begin DATA SUPPLIED

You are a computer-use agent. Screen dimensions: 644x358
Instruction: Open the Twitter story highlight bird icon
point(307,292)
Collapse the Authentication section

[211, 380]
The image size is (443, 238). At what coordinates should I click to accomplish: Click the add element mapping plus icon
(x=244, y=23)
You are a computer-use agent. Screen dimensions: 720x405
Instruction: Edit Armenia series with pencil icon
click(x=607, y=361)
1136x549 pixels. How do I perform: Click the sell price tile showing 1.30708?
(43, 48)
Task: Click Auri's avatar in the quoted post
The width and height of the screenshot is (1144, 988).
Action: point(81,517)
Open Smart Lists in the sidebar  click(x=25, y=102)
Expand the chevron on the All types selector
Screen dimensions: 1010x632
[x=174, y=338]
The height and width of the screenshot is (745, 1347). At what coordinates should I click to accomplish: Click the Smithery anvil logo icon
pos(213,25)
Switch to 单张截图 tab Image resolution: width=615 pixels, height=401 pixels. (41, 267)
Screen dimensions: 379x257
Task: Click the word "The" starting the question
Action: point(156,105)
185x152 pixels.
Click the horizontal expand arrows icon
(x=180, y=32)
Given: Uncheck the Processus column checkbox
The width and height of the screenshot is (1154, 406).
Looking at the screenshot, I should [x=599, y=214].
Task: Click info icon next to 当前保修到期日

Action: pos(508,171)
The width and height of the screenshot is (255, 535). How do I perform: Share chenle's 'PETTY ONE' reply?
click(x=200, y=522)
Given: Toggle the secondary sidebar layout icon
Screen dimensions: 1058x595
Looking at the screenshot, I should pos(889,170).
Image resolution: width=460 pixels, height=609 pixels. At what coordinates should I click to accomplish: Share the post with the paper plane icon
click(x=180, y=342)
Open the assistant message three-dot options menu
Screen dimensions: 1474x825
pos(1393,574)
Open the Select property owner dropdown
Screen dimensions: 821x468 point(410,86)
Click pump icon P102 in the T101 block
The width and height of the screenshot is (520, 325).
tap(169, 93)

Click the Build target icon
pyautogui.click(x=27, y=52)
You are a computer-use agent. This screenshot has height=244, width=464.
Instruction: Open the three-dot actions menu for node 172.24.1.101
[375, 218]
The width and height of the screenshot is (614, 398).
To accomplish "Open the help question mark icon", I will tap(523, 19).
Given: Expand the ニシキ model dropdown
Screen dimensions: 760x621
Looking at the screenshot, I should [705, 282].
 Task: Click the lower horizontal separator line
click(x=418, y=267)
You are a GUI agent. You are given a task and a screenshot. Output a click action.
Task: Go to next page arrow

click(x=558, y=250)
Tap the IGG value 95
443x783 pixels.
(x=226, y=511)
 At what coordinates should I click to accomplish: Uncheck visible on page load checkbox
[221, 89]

end DATA SUPPLIED

**EXERCISE TASK**
Count how many lines in the records above contain the string "dimensions". Case counts, so give only the number.

**EXERCISE ANSWER**
8